*** Opening Given records ***
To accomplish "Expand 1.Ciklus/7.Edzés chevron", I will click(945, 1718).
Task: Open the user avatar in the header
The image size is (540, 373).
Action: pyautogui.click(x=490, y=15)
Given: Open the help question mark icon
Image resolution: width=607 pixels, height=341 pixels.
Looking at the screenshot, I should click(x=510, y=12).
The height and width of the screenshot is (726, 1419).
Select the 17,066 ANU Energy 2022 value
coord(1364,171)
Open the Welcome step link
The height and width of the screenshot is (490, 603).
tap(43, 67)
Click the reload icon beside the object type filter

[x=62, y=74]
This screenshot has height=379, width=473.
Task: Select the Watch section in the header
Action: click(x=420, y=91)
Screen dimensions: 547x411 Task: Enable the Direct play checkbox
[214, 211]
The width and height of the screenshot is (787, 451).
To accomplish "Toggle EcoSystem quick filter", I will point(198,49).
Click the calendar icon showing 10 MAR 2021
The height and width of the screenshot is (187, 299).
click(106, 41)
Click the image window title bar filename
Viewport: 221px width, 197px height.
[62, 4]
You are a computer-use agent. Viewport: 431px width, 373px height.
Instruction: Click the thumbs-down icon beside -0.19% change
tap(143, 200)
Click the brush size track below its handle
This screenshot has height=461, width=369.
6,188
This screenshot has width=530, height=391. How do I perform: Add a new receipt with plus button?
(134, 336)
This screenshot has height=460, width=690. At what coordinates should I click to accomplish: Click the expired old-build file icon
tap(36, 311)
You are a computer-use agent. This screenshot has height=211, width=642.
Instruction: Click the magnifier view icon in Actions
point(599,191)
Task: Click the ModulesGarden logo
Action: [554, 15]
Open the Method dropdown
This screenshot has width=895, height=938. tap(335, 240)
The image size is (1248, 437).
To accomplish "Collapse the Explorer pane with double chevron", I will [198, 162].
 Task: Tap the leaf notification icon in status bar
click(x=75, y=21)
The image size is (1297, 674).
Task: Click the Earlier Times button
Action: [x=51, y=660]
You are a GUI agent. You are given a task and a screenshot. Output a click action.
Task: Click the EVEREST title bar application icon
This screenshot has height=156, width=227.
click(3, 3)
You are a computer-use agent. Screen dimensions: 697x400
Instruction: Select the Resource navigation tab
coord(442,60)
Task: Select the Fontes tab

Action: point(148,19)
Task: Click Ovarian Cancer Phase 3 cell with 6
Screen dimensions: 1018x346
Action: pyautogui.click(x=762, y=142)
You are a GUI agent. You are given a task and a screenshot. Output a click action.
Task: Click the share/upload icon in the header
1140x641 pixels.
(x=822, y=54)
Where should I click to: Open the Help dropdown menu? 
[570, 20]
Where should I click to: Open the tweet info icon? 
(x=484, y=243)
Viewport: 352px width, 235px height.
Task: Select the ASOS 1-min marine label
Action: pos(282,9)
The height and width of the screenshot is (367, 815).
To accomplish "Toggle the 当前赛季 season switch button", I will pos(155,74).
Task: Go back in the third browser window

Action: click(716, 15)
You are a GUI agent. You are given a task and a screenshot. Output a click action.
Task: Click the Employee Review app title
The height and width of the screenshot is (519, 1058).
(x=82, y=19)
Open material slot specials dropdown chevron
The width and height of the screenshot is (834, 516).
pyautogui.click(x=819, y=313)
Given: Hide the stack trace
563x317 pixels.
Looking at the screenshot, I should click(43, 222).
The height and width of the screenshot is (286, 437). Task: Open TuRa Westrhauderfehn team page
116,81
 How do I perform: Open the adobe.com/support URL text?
*** Closing Given records ***
Write out all the records again, exactly as they appear.

__Reply__:
To accomplish "Expand 1.Ciklus/7.Edzés chevron", I will click(945, 1718).
Task: Open the user avatar in the header
The image size is (540, 373).
Action: pyautogui.click(x=490, y=15)
Given: Open the help question mark icon
Image resolution: width=607 pixels, height=341 pixels.
Looking at the screenshot, I should click(x=510, y=12).
The height and width of the screenshot is (726, 1419).
Select the 17,066 ANU Energy 2022 value
coord(1364,171)
Open the Welcome step link
The height and width of the screenshot is (490, 603).
tap(43, 67)
Click the reload icon beside the object type filter

[x=62, y=74]
This screenshot has height=379, width=473.
Task: Select the Watch section in the header
Action: click(x=420, y=91)
Screen dimensions: 547x411 Task: Enable the Direct play checkbox
[214, 211]
The width and height of the screenshot is (787, 451).
To accomplish "Toggle EcoSystem quick filter", I will point(198,49).
Click the calendar icon showing 10 MAR 2021
The height and width of the screenshot is (187, 299).
click(106, 41)
Click the image window title bar filename
Viewport: 221px width, 197px height.
[62, 4]
You are a computer-use agent. Viewport: 431px width, 373px height.
Instruction: Click the thumbs-down icon beside -0.19% change
tap(143, 200)
Click the brush size track below its handle
This screenshot has height=461, width=369.
6,188
This screenshot has width=530, height=391. How do I perform: Add a new receipt with plus button?
(134, 336)
This screenshot has height=460, width=690. At what coordinates should I click to accomplish: Click the expired old-build file icon
tap(36, 311)
You are a computer-use agent. This screenshot has height=211, width=642.
Instruction: Click the magnifier view icon in Actions
point(599,191)
Task: Click the ModulesGarden logo
Action: [554, 15]
Open the Method dropdown
This screenshot has width=895, height=938. tap(335, 240)
The image size is (1248, 437).
To accomplish "Collapse the Explorer pane with double chevron", I will [198, 162].
 Task: Tap the leaf notification icon in status bar
click(x=75, y=21)
The image size is (1297, 674).
Task: Click the Earlier Times button
Action: [x=51, y=660]
You are a GUI agent. You are given a task and a screenshot. Output a click action.
Task: Click the EVEREST title bar application icon
This screenshot has height=156, width=227.
click(3, 3)
You are a computer-use agent. Screen dimensions: 697x400
Instruction: Select the Resource navigation tab
coord(442,60)
Task: Select the Fontes tab

Action: point(148,19)
Task: Click Ovarian Cancer Phase 3 cell with 6
Screen dimensions: 1018x346
Action: pyautogui.click(x=762, y=142)
You are a GUI agent. You are given a task and a screenshot. Output a click action.
Task: Click the share/upload icon in the header
1140x641 pixels.
(x=822, y=54)
Where should I click to: Open the Help dropdown menu? 
[570, 20]
Where should I click to: Open the tweet info icon? 
(x=484, y=243)
Viewport: 352px width, 235px height.
Task: Select the ASOS 1-min marine label
Action: pos(282,9)
The height and width of the screenshot is (367, 815).
To accomplish "Toggle the 当前赛季 season switch button", I will pos(155,74).
Task: Go back in the third browser window

Action: click(716, 15)
You are a GUI agent. You are given a task and a screenshot. Output a click action.
Task: Click the Employee Review app title
The height and width of the screenshot is (519, 1058).
(x=82, y=19)
Open material slot specials dropdown chevron
The width and height of the screenshot is (834, 516).
pyautogui.click(x=819, y=313)
Given: Hide the stack trace
563x317 pixels.
Looking at the screenshot, I should click(43, 222).
The height and width of the screenshot is (286, 437). Task: Open TuRa Westrhauderfehn team page
116,81
 How do I perform: Open the adobe.com/support URL text?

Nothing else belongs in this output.